Similar to the popular children’s game Candy Land, Chaos Land requires players to travel through a series of obstacles that represent the challenges of prison librarianship. According to the rules of the game, the goal is to win by gathering three golden tickets, which represent the changes that must be made to "to support prison library staff in their efforts to advocate for and provide critical library services to incarcerated populations.”
To inform their research, the group collected qualitative data using document analysis of MLIS program curricula and gathered first-person accounts of prison librarianship. They also sent a questionnaire to current and former prison library staff and conducted interviews with prison library staff. While taking on such a large research project was daunting at first, the students appreciated the course structure.

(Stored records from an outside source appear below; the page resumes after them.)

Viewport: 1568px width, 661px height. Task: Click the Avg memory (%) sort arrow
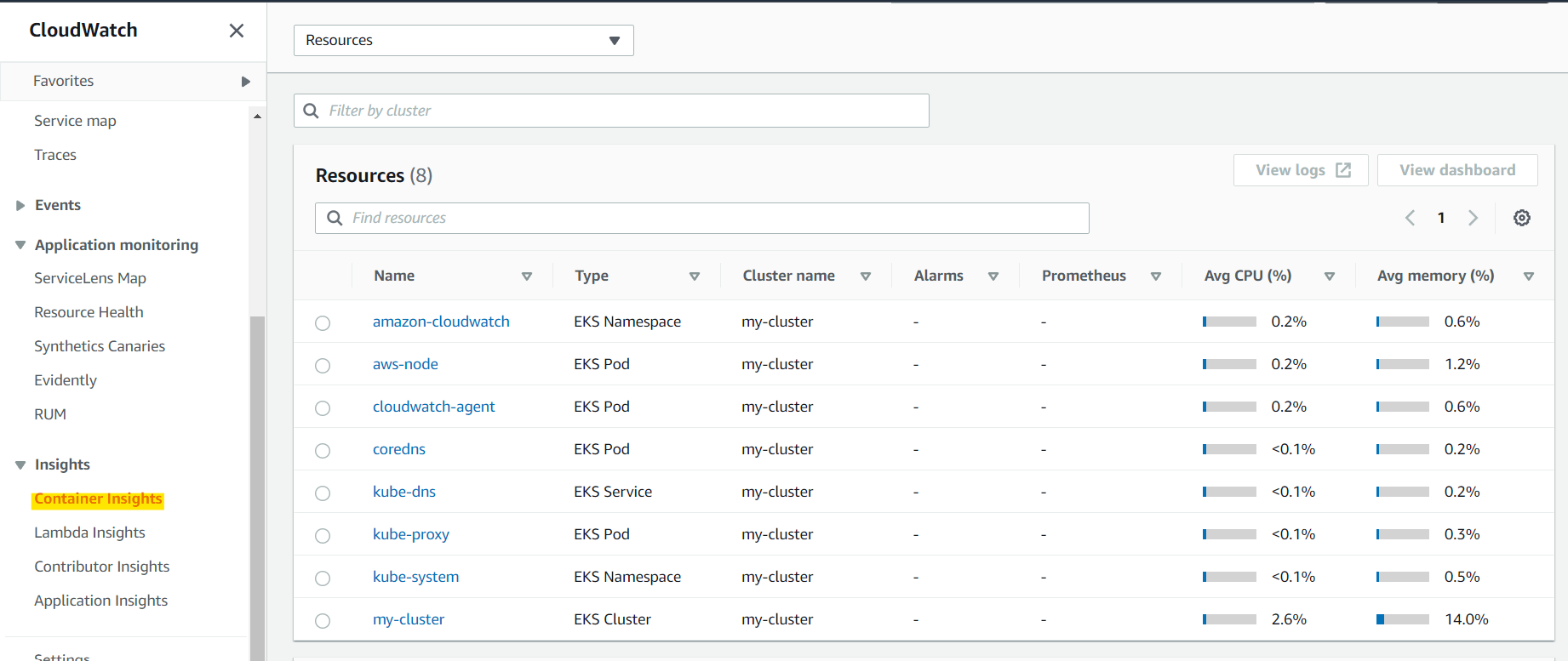tap(1528, 276)
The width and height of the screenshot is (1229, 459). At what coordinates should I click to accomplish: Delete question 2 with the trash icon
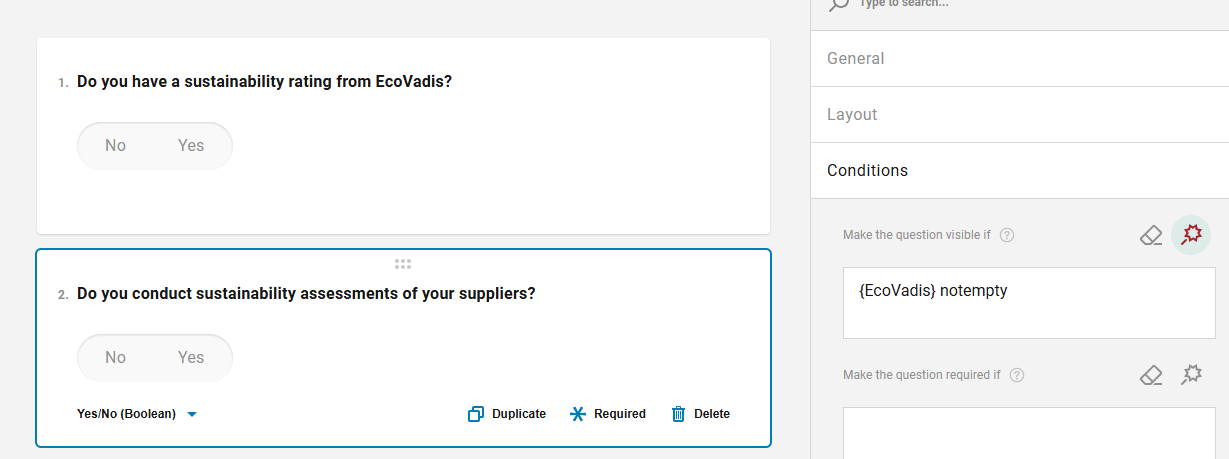point(678,414)
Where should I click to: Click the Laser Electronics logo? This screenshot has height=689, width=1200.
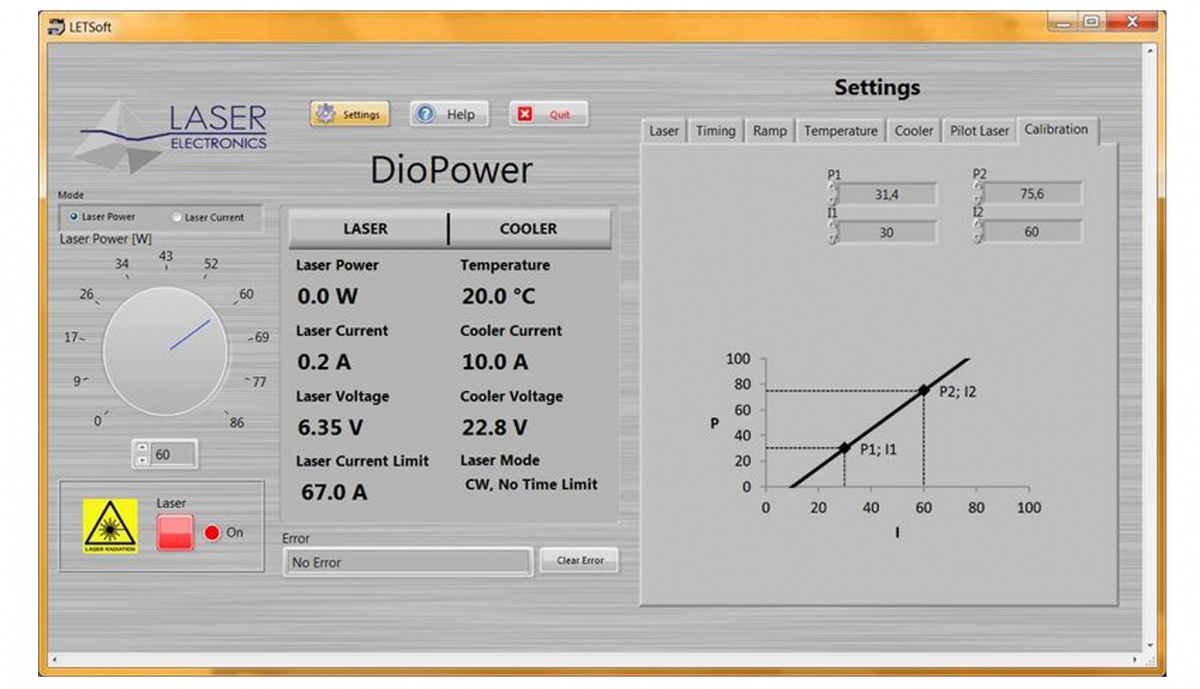175,135
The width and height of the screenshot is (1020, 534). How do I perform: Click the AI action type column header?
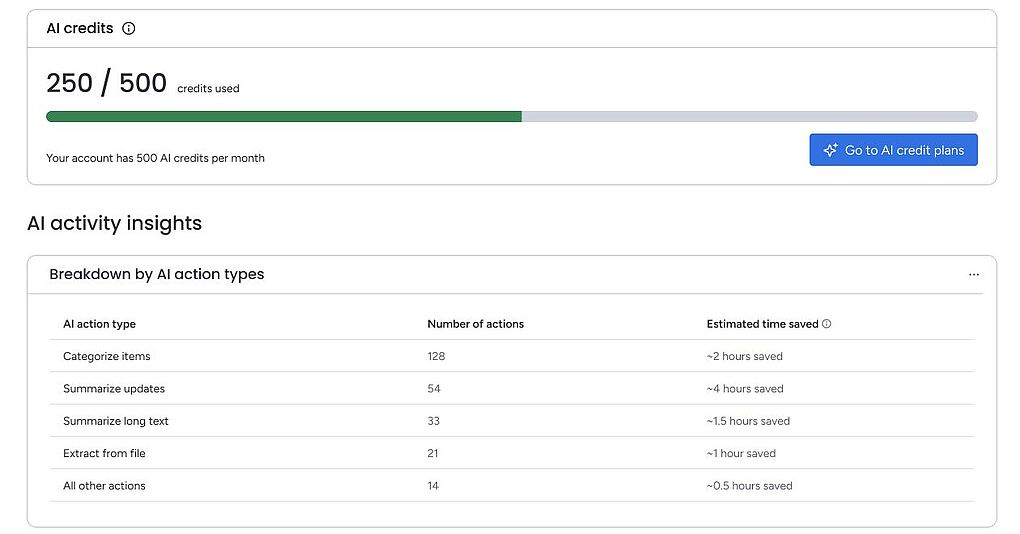click(x=100, y=324)
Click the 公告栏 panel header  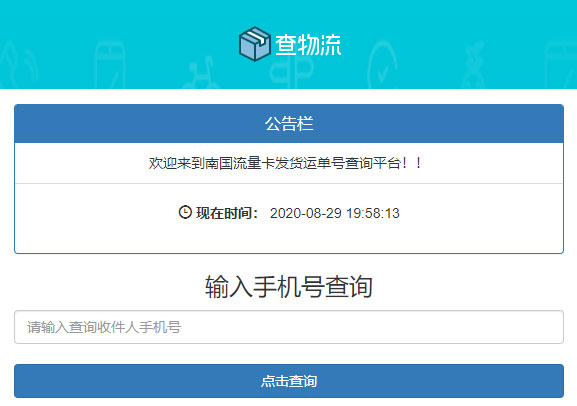click(289, 124)
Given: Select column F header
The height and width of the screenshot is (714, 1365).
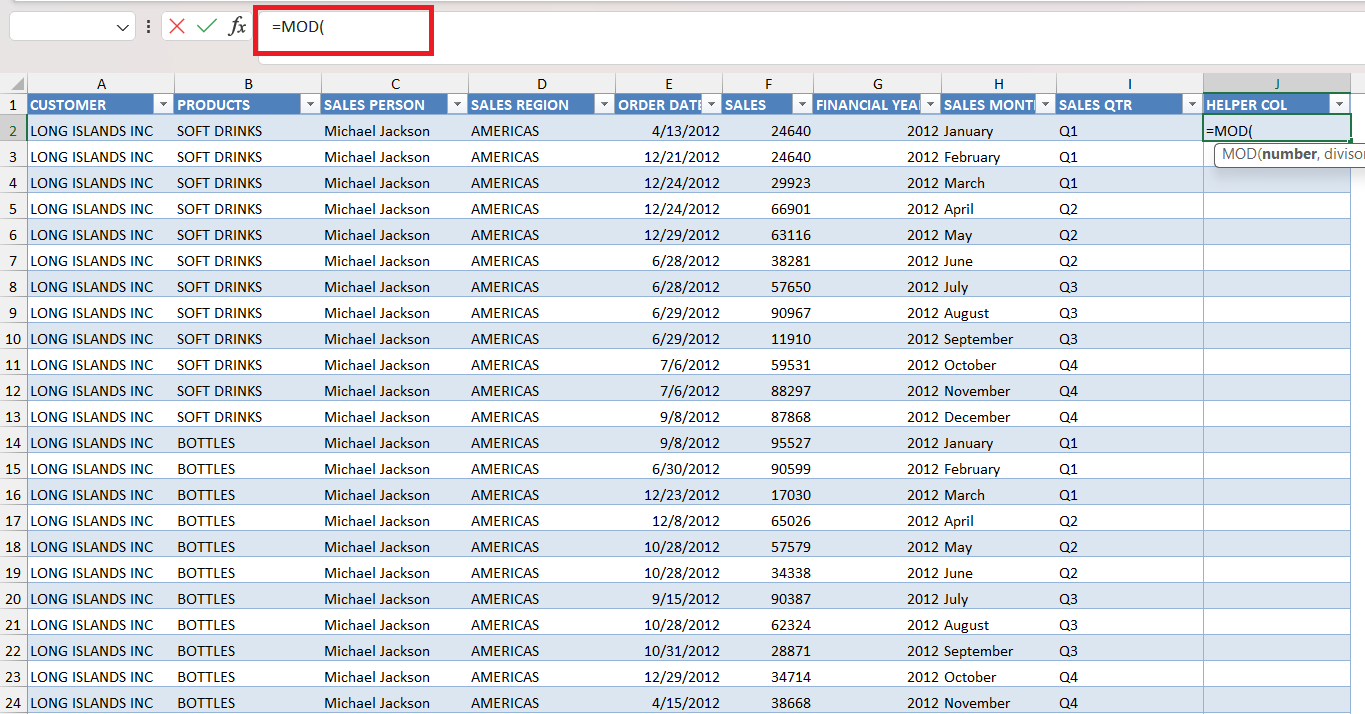Looking at the screenshot, I should 768,84.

“I really liked that the research project was spaced out across the entire quarter,” Puebla said. “Considering we all have full-time jobs in addition to being full-time students, it was really helpful to have the full-blown research study broken down into manageable steps.”
In putting together the board game, the group sought to understand and convey the landscape of prison librarianship, including the professional training, daily support, and other resources that exist for prison library staff. They also wanted to illustrate what can be done to improve the prison library system.
“A lot of people aren’t aware of prison librarianship as a career option, and those who are often are not aware of how complex it is,” said Lujan, who works in prison libraries. “For example, collection development in prison libraries is subject to so many different rules and policies, and it runs very counter to a lot of library best practices and ethics around things like censorship.”
Researching prison librarianship was no easy feat. In their research, the group noticed great discrepancies between the values of librarianship and what was expected of prison library staff in terms of censorship and withholding information.
“As soon as we started research, it immediately became clear how difficult it was going to be to find any information. Just the fact that we were having so much difficulty even identifying what the problem is, reinforced the idea that we really wanted to communicate,” Nordquist said.
Despite facing difficulties when researching prison libraries, the students were grateful for the support of the teaching team and for one another, Phipps said.
“Professor Gomez was so enthusiastic about research that it honestly made the lectures very fun, and Erin Beneteau, our TA, was really supportive. Her feedback was very encouraging and positive and really helped us navigate such a large research project,” she said. “We also got really lucky because we had great student chemistry.”
As first-year graduate students, this was one of Lujan, Nordquist, Phipps and Puebla’s first MLIS classes. Having come from a variety of backgrounds, including English and theater, the group found this project to be a valuable learning experience and one that really set the stage for the rest of their MLIS journey.
“This project reinforced that the MLIS program is a great cohort,” Nordquist said. “Having this experience in my first quarter was really encouraging in terms of being in a group of people equally committed to giving it their all and really caring about the work.”
“Collaboration and communication are my biggest takeaways from this class,” Lujan added. “I've noticed one of the big things in the iSchool is just how much the teaching team is constantly reaching out and providing feedback and support. It’s a very high-touch school, which is awesome because it really helps guide you and it also helps provide support at the times when you’re not sure what you’re doing.”